Objective: To evaluate the effect of human CCR1 (hCCR1) gene overexpression on the migration of human bone marrow-derived mesenchymal stem cells (hMSCs) towards hepatocellular carcinoma (HCC), and to examine the application prospects of MSCs as gene delivery vectors in the treatment of HCC. Methods: The hCCR1 gene was subcloned into a lentiviral vector to generate the recombinant plasmid pLV-hCCR1. The pLV-hCCR1 plasmid and two other packaging plasmids were co-transfected into 293T cells using calcium phosphate, and the virus-containing supernatant was collected. hMSCs were then infected with the recombinant lentivirus, and the expression of hCCR1 mRNA and protein was analyzed by RT-PCR and Western blot, respectively. The effect of CCR1 gene overexpression on the in vitro migration of hMSCs was examined using the Transwell migration assay. Orthotopic nude mice models of HCC were established using the MHCC-97H-GFP cell line, and the mice were divided into two groups (n = 8 per group). hMSCs were then intravenously injected via the tail vein into the tumor-bearing nude mice to examine the effect of hCCR1 overexpression on the in vivo migration of hMSCs towards HCC. Unpaired Student's t-test was used for two-group comparisons, and one-way ANOVA was used for multi-group comparisons. Results: Restriction enzyme digestion and DNA sequencing demonstrated that the recombinant plasmid pLV-hCCR1 was constructed successfully. The LV-hCCR1 lentivirus packaged by 293T cells has high infection efficiency in hMSCs, and hCCR1 was overexpressed in hMSCs after LV-hCCR1 infection. Transwell migration assay showed that hCCR1-transfected hMSCs had significantly enhanced migration towards HCC cell line-derived condition medium (CM) compared with the control RFP-hMSCs [(134.8±15.7)/LPF vs (83.5±10.9)/LPF, t = 10.40, P < 0.01]. In vivo migration experiment also demonstrated that there was significantly higher number of hCCR1-hMSCs localized within the MHCC-97H-GFP xenografts than hMSCs-RFP on day 14 following intravenous injection of hMSCs in mice [(86.7±14.1)/HPF vs (54.5±9.6)/HPF, t = -7.32, P < 0.01]. Conclusion: Overexpression of CCR1 gene can significantly enhance the migration capacity of hMSCs towards HCC cells in vitro and in vivo. This study provides evidence for potential clinical application of MSCs as more effective delivery vehicles in cancer gene therapy.

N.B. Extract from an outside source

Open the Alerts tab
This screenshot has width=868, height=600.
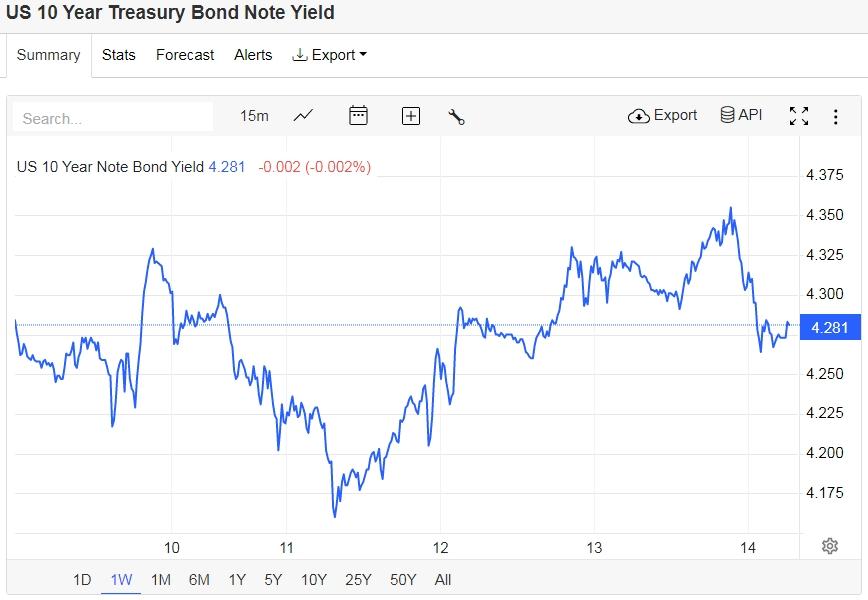[x=253, y=55]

目的: 研究过表达人的CCR1 (hCCR1)受体对人的骨髓间充质干细胞(hMSCs)靶向肝癌迁移能力的影响,探讨MSCs作为细胞载体在肝癌基因治疗中的应用前景。 方法: 构建慢病毒表达质粒pLV-hCCR1,经293T细胞包装,收集病毒上清液,感染hMSCs。收集各组细胞,通过RT-PCR、Western blot分析各组细胞hCCR1 mRNA及蛋白表达情况,并通过Transwell迁移实验研究hCCR1过表达对hMSCs体外迁移能力的影响。建立肝癌裸鼠原位模型,将荷瘤裸鼠随机分为2组,每组8只;通过尾静脉注射将hMSCs输入到荷瘤裸鼠体内,研究hCCR1过表达对hMSCs体内靶向肝癌迁移能力的影响。两组数据之间的比较采用独立样本t检验,多组间均数比较采用单因素方差分析。 结果: 限制性内切酶酶切及测序表明,成功构建hCCR1慢病毒表达载体。以293T包装的重组慢病毒能够高效感染hMSCs,hMSCs感染重组慢病毒后可高效表达hCCR1。Transwell体外迁移实验表明,hCCR1基因转染的hMSCs向肝癌细胞条件培养基的趋向迁移能力明显增强[(134.8±15.7)/LPF对比(83.5±10.9)/LPF, t = 10.40, P < 0.01]。体内迁移实验显示,hMSCs经尾静脉注射后14 d,到达小鼠肝癌部位的hMSCs-hCCR1显著多于hMSCs-RFP [(86.7±14.1)/HPF对比(54.5±9.6)/HPF, t = -7.32, P < 0.01]。 结论: CCR1基因过表达可显著增强骨髓MSCs靶向肝癌迁移的能力,提示开发迁移能力更强的细胞载体及MSCs的临床应用具有重要的意义。.
Keywords: CCR1; Carcinoma, hepatocellular; Lentiviral vector; Mesenchymal stem cells; Migration.